### What the task requires
Word for word, print all of the entries below.

### Supplied entries
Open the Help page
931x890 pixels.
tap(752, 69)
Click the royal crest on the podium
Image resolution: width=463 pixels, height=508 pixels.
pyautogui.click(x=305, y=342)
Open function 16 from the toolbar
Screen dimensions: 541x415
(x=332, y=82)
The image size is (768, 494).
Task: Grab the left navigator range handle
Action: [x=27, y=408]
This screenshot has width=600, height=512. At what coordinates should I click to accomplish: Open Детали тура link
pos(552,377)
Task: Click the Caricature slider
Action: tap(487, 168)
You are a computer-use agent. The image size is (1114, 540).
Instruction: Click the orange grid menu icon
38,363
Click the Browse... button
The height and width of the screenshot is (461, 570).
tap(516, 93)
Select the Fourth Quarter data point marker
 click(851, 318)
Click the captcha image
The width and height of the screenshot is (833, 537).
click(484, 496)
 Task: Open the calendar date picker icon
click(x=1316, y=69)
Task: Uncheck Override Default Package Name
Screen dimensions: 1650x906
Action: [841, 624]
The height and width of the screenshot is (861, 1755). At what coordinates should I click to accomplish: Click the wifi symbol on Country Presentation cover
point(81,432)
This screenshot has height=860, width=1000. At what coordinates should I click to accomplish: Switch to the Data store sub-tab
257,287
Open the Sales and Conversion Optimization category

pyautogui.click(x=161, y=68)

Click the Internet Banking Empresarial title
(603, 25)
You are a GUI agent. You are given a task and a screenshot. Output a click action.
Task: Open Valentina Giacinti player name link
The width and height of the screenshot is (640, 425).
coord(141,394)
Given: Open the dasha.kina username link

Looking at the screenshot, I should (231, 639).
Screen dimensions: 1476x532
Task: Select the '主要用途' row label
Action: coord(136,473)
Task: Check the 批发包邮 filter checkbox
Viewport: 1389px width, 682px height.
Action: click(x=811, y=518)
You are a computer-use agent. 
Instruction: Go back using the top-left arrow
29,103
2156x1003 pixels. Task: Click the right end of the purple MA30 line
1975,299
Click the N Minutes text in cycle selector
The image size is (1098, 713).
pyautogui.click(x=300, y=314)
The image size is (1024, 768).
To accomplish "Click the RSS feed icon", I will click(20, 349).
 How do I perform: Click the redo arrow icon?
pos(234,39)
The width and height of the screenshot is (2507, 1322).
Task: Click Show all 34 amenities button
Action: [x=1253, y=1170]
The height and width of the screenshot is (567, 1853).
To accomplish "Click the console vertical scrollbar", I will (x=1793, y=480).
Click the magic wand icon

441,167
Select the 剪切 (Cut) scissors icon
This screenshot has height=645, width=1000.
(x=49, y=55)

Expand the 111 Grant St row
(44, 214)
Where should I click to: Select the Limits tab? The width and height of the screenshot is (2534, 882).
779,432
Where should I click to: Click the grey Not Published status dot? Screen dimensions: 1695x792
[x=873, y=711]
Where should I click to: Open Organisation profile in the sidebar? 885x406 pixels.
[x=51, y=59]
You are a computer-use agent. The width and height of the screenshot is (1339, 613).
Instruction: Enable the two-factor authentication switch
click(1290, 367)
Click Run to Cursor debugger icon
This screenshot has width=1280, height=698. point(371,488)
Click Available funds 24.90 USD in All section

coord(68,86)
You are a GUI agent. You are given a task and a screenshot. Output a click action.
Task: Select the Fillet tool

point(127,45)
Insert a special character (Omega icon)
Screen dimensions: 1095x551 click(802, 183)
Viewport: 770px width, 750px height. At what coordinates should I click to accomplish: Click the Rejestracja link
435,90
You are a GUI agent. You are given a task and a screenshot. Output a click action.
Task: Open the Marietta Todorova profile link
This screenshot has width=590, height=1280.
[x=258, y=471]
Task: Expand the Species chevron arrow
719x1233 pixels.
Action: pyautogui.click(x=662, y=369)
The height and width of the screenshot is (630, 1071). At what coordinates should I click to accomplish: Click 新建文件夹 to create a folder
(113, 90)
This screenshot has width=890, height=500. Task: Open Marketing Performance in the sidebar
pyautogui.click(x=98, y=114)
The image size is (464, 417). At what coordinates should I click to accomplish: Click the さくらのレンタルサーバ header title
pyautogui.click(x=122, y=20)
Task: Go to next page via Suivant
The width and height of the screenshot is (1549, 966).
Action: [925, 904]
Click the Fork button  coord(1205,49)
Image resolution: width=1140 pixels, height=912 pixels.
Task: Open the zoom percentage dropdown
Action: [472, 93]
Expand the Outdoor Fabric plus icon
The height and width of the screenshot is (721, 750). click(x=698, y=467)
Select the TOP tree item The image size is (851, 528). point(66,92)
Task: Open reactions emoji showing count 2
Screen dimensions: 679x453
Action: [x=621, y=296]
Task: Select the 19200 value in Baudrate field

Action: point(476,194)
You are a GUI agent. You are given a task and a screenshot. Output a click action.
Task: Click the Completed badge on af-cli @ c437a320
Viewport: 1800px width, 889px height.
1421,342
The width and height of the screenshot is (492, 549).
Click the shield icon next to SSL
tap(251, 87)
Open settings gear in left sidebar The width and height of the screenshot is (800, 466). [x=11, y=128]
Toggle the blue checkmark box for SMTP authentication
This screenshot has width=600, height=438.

### Solution to this task
Open the Help page
931x890 pixels.
tap(752, 69)
Click the royal crest on the podium
Image resolution: width=463 pixels, height=508 pixels.
pyautogui.click(x=305, y=342)
Open function 16 from the toolbar
Screen dimensions: 541x415
(x=332, y=82)
The image size is (768, 494).
Task: Grab the left navigator range handle
Action: [x=27, y=408]
This screenshot has width=600, height=512. At what coordinates should I click to accomplish: Open Детали тура link
pos(552,377)
Task: Click the Caricature slider
Action: tap(487, 168)
You are a computer-use agent. The image size is (1114, 540).
Instruction: Click the orange grid menu icon
38,363
Click the Browse... button
The height and width of the screenshot is (461, 570).
tap(516, 93)
Select the Fourth Quarter data point marker
 click(851, 318)
Click the captcha image
The width and height of the screenshot is (833, 537).
click(484, 496)
 Task: Open the calendar date picker icon
click(x=1316, y=69)
Task: Uncheck Override Default Package Name
Screen dimensions: 1650x906
Action: [841, 624]
The height and width of the screenshot is (861, 1755). At what coordinates should I click to accomplish: Click the wifi symbol on Country Presentation cover
point(81,432)
This screenshot has height=860, width=1000. At what coordinates should I click to accomplish: Switch to the Data store sub-tab
257,287
Open the Sales and Conversion Optimization category

pyautogui.click(x=161, y=68)

Click the Internet Banking Empresarial title
(603, 25)
You are a GUI agent. You are given a task and a screenshot. Output a click action.
Task: Open Valentina Giacinti player name link
The width and height of the screenshot is (640, 425).
coord(141,394)
Given: Open the dasha.kina username link

Looking at the screenshot, I should (231, 639).
Screen dimensions: 1476x532
Task: Select the '主要用途' row label
Action: coord(136,473)
Task: Check the 批发包邮 filter checkbox
Viewport: 1389px width, 682px height.
Action: click(x=811, y=518)
You are a computer-use agent. 
Instruction: Go back using the top-left arrow
29,103
2156x1003 pixels. Task: Click the right end of the purple MA30 line
1975,299
Click the N Minutes text in cycle selector
The image size is (1098, 713).
pyautogui.click(x=300, y=314)
The image size is (1024, 768).
To accomplish "Click the RSS feed icon", I will click(20, 349).
 How do I perform: Click the redo arrow icon?
pos(234,39)
The width and height of the screenshot is (2507, 1322).
Task: Click Show all 34 amenities button
Action: [x=1253, y=1170]
The height and width of the screenshot is (567, 1853).
To accomplish "Click the console vertical scrollbar", I will (x=1793, y=480).
Click the magic wand icon

441,167
Select the 剪切 (Cut) scissors icon
This screenshot has height=645, width=1000.
(x=49, y=55)

Expand the 111 Grant St row
(44, 214)
Where should I click to: Select the Limits tab? The width and height of the screenshot is (2534, 882).
779,432
Where should I click to: Click the grey Not Published status dot? Screen dimensions: 1695x792
[x=873, y=711]
Where should I click to: Open Organisation profile in the sidebar? 885x406 pixels.
[x=51, y=59]
You are a computer-use agent. The width and height of the screenshot is (1339, 613).
Instruction: Enable the two-factor authentication switch
click(1290, 367)
Click Run to Cursor debugger icon
This screenshot has width=1280, height=698. point(371,488)
Click Available funds 24.90 USD in All section

coord(68,86)
You are a GUI agent. You are given a task and a screenshot. Output a click action.
Task: Select the Fillet tool

point(127,45)
Insert a special character (Omega icon)
Screen dimensions: 1095x551 click(802, 183)
Viewport: 770px width, 750px height. At what coordinates should I click to accomplish: Click the Rejestracja link
435,90
You are a GUI agent. You are given a task and a screenshot. Output a click action.
Task: Open the Marietta Todorova profile link
This screenshot has width=590, height=1280.
[x=258, y=471]
Task: Expand the Species chevron arrow
719x1233 pixels.
Action: pyautogui.click(x=662, y=369)
The height and width of the screenshot is (630, 1071). At what coordinates should I click to accomplish: Click 新建文件夹 to create a folder
(113, 90)
This screenshot has width=890, height=500. Task: Open Marketing Performance in the sidebar
pyautogui.click(x=98, y=114)
The image size is (464, 417). At what coordinates should I click to accomplish: Click the さくらのレンタルサーバ header title
pyautogui.click(x=122, y=20)
Task: Go to next page via Suivant
The width and height of the screenshot is (1549, 966).
Action: [925, 904]
Click the Fork button  coord(1205,49)
Image resolution: width=1140 pixels, height=912 pixels.
Task: Open the zoom percentage dropdown
Action: [472, 93]
Expand the Outdoor Fabric plus icon
The height and width of the screenshot is (721, 750). click(x=698, y=467)
Select the TOP tree item The image size is (851, 528). point(66,92)
Task: Open reactions emoji showing count 2
Screen dimensions: 679x453
Action: [x=621, y=296]
Task: Select the 19200 value in Baudrate field

Action: point(476,194)
You are a GUI agent. You are given a task and a screenshot. Output a click action.
Task: Click the Completed badge on af-cli @ c437a320
Viewport: 1800px width, 889px height.
1421,342
The width and height of the screenshot is (492, 549).
Click the shield icon next to SSL
tap(251, 87)
Open settings gear in left sidebar The width and height of the screenshot is (800, 466). [x=11, y=128]
Toggle the blue checkmark box for SMTP authentication
This screenshot has width=600, height=438.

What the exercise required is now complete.